> [WHAT YOU HAVE TO DO] Repeat each record below exactly, omitting whatever pictures appear in it.
------ PROVIDED INFORMATION
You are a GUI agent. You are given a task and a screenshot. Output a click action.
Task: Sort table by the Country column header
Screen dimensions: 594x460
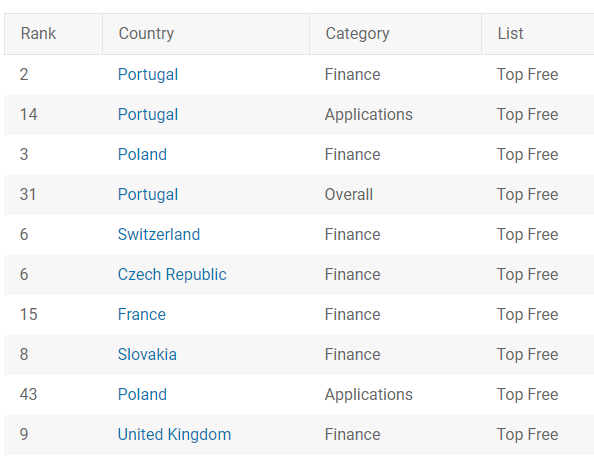point(146,34)
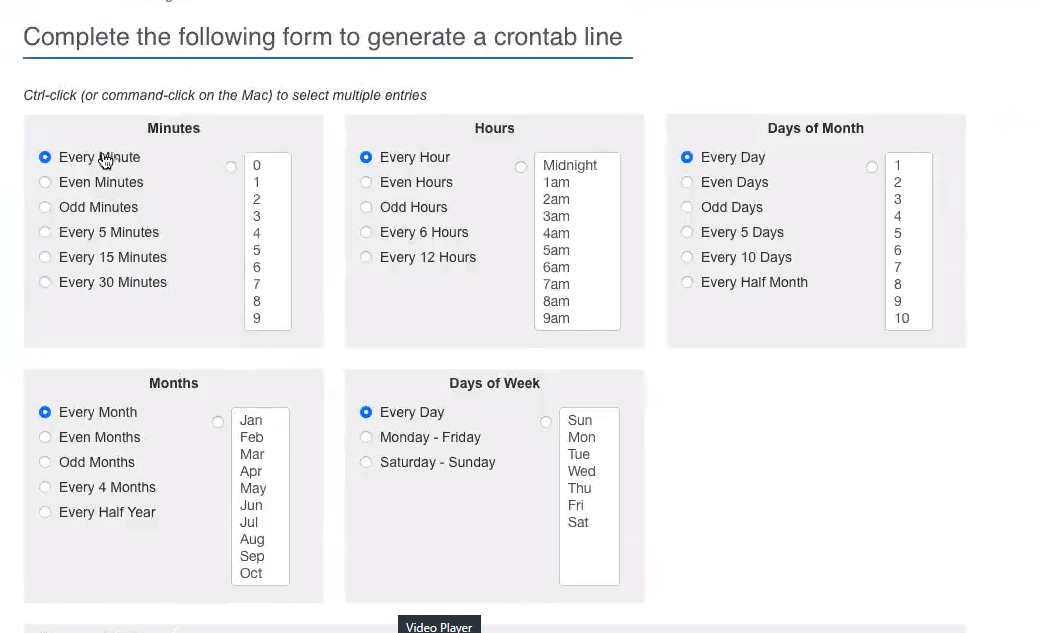
Task: Select Monday - Friday in Days of Week
Action: (366, 437)
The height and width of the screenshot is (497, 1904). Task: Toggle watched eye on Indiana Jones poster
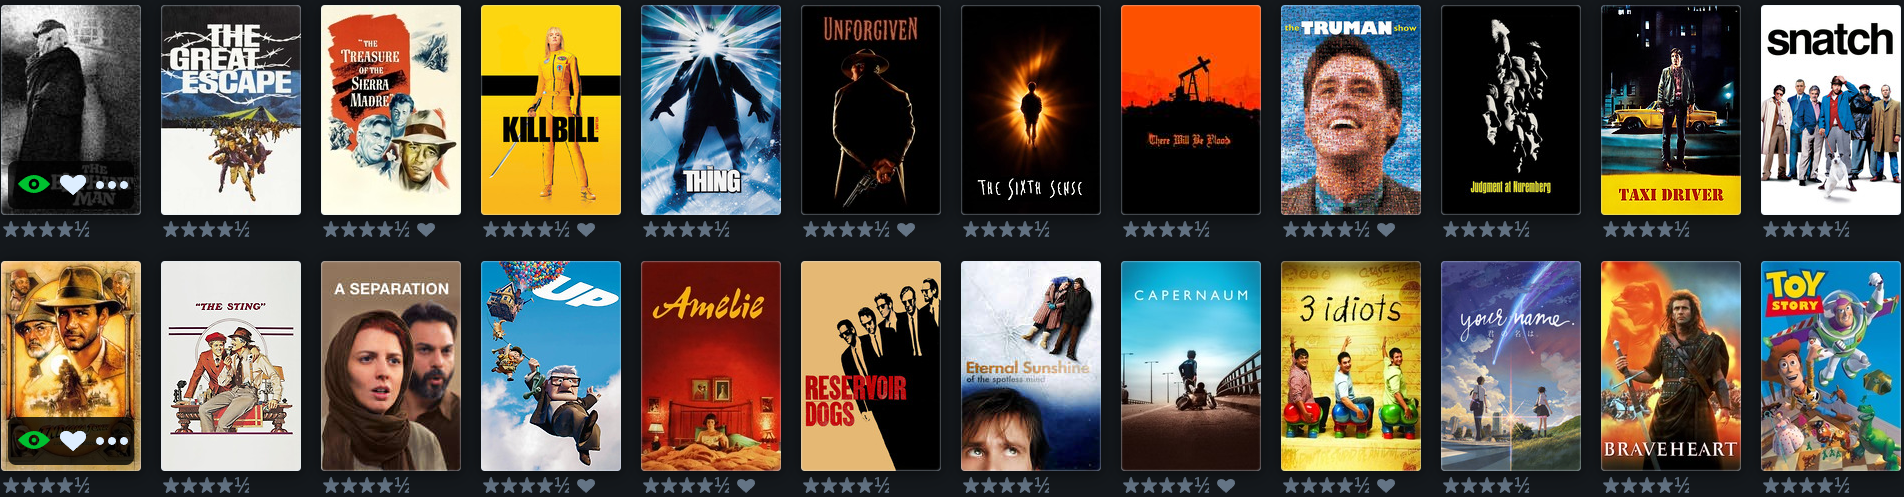click(34, 440)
------------
> [SOLUTION]
You are a GUI agent. You are given a task and a screenshot. Output a click action.
Task: Sort table by the Country column header
Screen dimensions: 594x460
point(146,34)
Task: Select Monday - Friday in Days of Week
Action: (366, 437)
The height and width of the screenshot is (497, 1904). Task: Toggle watched eye on Indiana Jones poster
click(34, 440)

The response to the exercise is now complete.